(a)(i)

Referred to the origin \(O\), points \(A, B\) and \(C\) have position vectors a, \(b\) and c respectively. The three points lie on a circle with centre \(O\) and diameter \(A B\) (see diagram).

Using a suitable scalar product, show that the angle \(A C B\) is \(90^{\circ}\).

[4]

(ii) The variable vector \(r\) satisfies the equation \(( r – i ) \cdot( r – k )=0\). Describe the set of vectors \(r\) geometrically.

[2]

(b) (i) The variable vector \(r\) satisfies the equation \(r \cdot n = m \cdot n\), where \(m\) and \(n\) are constant vectors. Describe the set of vectors \(r\) geometrically. Give the geometrical meaning of \(| m \cdot n |\) if \(n\) is a unit vector.

[2]

(ii) The plane \(\pi\) passes through the points with position vectors \(x i, y j\) and zk where \(x, y\) and \(z\) are non-zero constants.

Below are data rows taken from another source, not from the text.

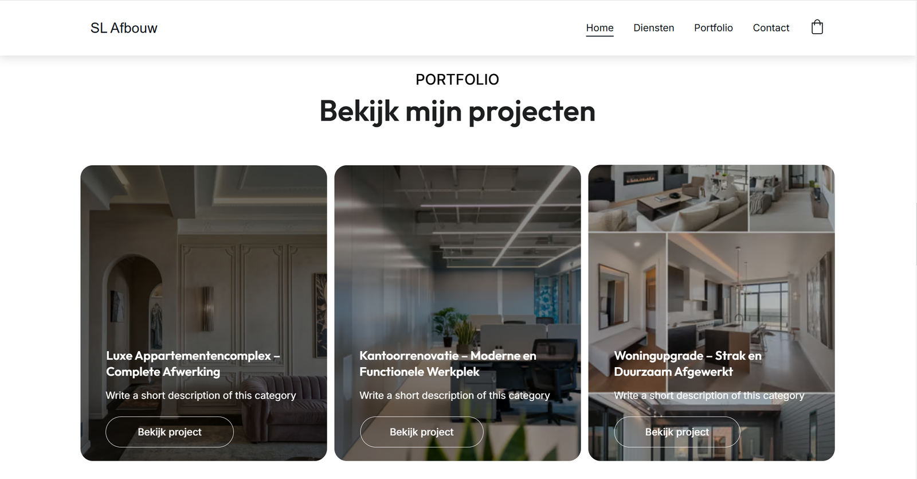Screen dimensions: 917x479
Task: Click the luxury apartment interior photo
Action: point(203,258)
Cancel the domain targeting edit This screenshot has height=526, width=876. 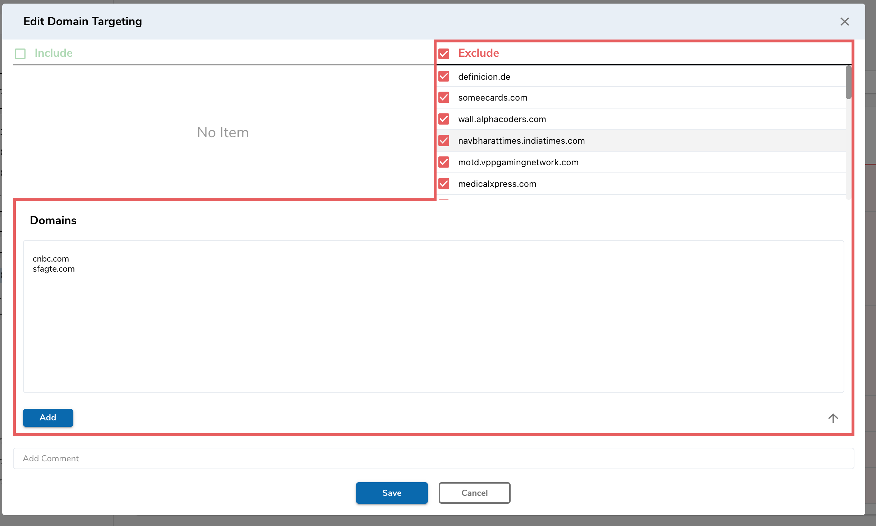point(474,493)
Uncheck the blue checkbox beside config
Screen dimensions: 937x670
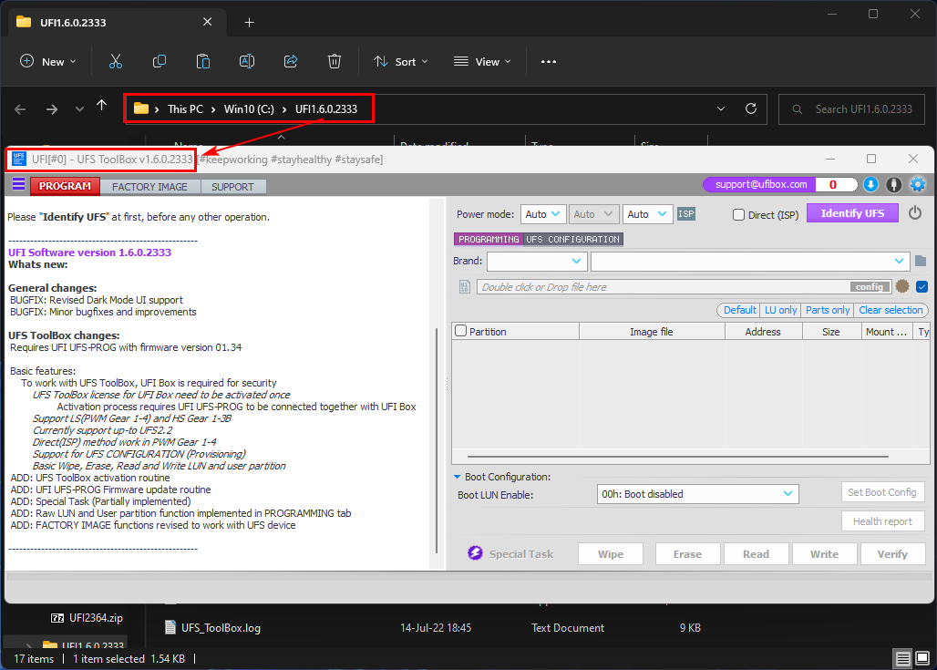[x=922, y=286]
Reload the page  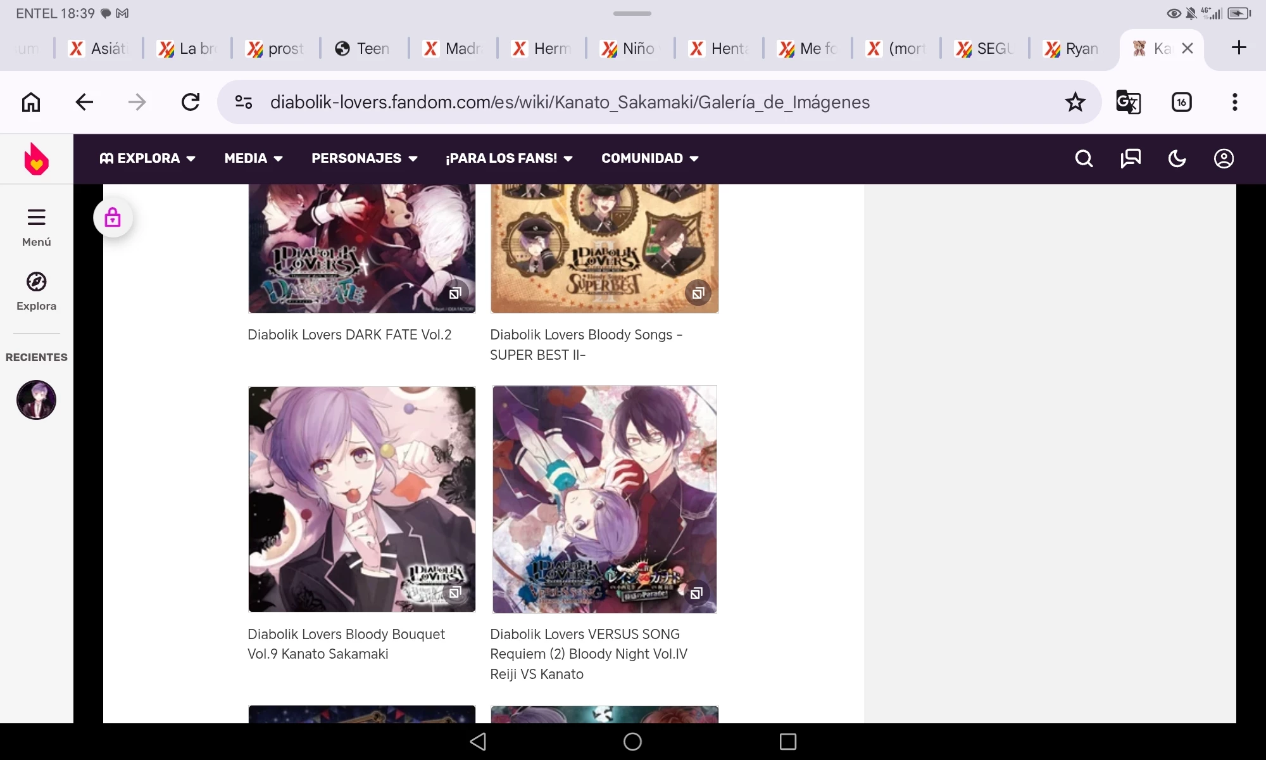(191, 102)
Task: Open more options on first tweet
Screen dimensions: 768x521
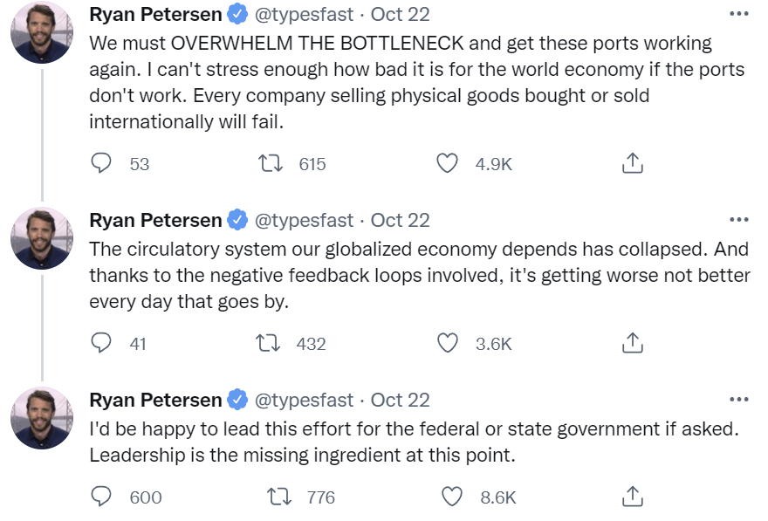Action: tap(738, 14)
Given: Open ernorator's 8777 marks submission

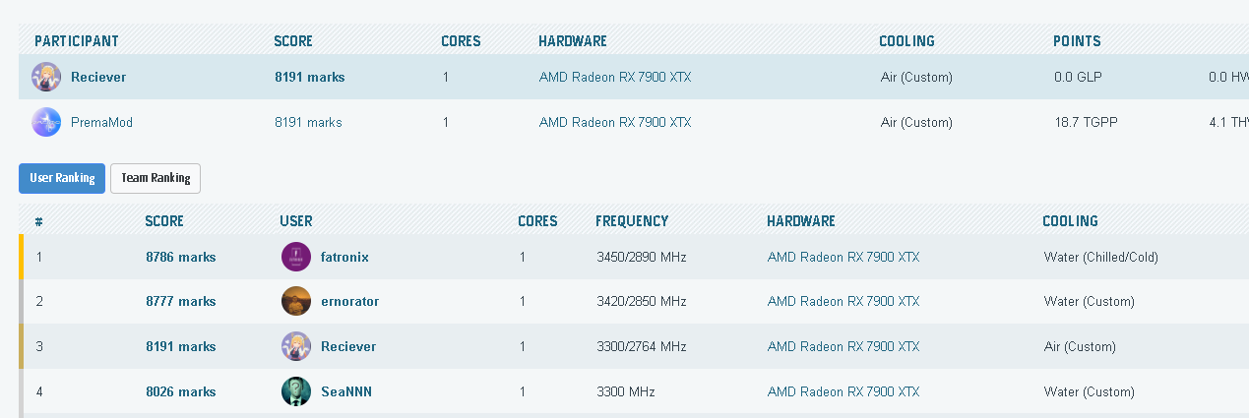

It is given that \(d\) is the perpendicular distance from the origin to \(\pi\). Show, by finding the normal of \(\pi\), or otherwise, that \(\frac{1}{x^{2}}+\frac{1}{y^{2}}+\frac{1}{z^{2}}=\frac{1}{d^{2}}\).

[4]

(a)(ii) Set of vectors $\mathbf{r}$ consists of position vectors of points on a sphere with diameter $\sqrt{2}$ (OR radius $\left.\frac{\sqrt{2}}{2}\right)$ and centre $\left(\frac{1}{2}, 0, \frac{1}{2}\right)$.

(b)(i) If $\mathbf{n}$ is a unit vector, then $|\mathbf{m} \cdot \mathbf{n}|$ represents the shortest (perpendicular) distance from the origin to the plane.